Nevada SB 53, which would have moved the declaration of candidacy deadline for all types of candidates except presidential nominees from March to February, failed to make any headway, and it is now too late for it to pass.
The Capital Times of Madison, Wisconsin, has this article about the history of alternative political parties in Wisconsin history. The Capital Times is a weekly print publication and also a daily on-line newspaper.
For many years, Gallup Polls has been asking voters if they self-identify as a Democrat, Republican, or independent. The figures for the March 2023 poll show independents at 49%, Republicans at 25%, and Democrats at 25%. See here. That is the highest share choosing “independent” ever recorded by the poll.
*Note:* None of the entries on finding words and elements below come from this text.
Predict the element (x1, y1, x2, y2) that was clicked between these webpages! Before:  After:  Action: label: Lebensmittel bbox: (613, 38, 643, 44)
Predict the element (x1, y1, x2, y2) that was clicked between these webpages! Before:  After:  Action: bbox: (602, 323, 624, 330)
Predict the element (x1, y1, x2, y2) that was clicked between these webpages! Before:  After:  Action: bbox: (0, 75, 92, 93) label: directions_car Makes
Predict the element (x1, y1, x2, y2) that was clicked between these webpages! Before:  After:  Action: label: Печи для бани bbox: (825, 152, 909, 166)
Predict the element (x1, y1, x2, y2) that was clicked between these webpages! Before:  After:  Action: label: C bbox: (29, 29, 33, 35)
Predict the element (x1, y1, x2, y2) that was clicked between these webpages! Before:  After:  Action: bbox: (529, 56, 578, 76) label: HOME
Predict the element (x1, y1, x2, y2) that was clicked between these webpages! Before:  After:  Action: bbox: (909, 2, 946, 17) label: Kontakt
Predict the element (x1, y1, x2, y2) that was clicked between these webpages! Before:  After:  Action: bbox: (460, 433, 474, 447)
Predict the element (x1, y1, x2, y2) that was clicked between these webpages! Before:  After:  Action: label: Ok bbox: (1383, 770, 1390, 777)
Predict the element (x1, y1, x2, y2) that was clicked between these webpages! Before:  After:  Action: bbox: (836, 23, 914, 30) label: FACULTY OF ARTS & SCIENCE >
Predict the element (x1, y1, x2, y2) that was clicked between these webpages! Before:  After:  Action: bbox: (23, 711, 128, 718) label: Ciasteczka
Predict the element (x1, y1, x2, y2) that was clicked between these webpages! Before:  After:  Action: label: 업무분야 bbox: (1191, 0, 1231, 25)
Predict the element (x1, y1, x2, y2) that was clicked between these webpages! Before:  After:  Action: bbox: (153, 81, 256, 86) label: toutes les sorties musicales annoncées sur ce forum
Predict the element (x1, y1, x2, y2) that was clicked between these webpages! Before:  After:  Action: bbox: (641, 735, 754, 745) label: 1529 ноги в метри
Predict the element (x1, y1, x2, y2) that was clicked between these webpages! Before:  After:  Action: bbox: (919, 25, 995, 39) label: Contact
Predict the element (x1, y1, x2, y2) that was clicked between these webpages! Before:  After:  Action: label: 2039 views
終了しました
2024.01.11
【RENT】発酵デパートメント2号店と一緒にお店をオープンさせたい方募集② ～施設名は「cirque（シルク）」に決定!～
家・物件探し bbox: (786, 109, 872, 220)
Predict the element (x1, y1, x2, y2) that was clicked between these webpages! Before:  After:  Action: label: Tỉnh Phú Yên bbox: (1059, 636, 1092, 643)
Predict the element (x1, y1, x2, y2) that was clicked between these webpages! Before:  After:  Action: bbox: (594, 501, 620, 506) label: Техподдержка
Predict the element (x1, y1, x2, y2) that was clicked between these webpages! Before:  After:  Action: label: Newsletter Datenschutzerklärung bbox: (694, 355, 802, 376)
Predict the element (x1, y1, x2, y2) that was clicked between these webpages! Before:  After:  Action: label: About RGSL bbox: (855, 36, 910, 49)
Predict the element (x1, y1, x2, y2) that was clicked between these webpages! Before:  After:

On April 17, four organizations filed a single amicus curiae brief in the U.S. Supreme Court, in Libertarian Party of New York v New York State Board of Elections, 22-893. The amicus is on the side of the parties that filed the lawsuit. The lawsuit concerns the 2020 changes to New York ballot access laws. The changes tripled the number of signatures for statewide independents and the nominees of unqualified parties. They increased the distribution requirement. They did not relax the six-week petitioning period. Finally, the changes stiffened the definition of a qualified party from a group that polled 50,000 votes for Governor, to one that polled 2% for the office at the top of the ballot every two years (president in presidential years and governor in gubernatorial years).
The four organizations are the Coalition for Free & Open Elections (COFOE), the Forward Party, Open Primaries, and the Rainey Center. Here is the brief. It is only 16 pages; I hope readers will read it. It makes the point that some of the most important third parties in U.S. history were one-state parties that had no desire to run a presidential nominee.
On April 17, the Montana House State Administration Committee defeated HB 565 by 10-8. However, there are procedures to ask for a re-vote, and there are also procedures for the entire House to take up the bill even though it had been defeated in Committee. HB 565 is the bill that increases petition requirements for new parties, independent candidates, and independent presidential candidates, and also raises the vote test for a party to remain on the ballot.
The other bill, SB 566, for top-two, was postponed until Wednesday, April 19.
The previous blog post said that the top-two bill had been amended from just affecting the U.S. Senate race in 2024, to include all the statewide offices. However the amendment would put the other statewide offices into the top-two system after 2024, not in 2024.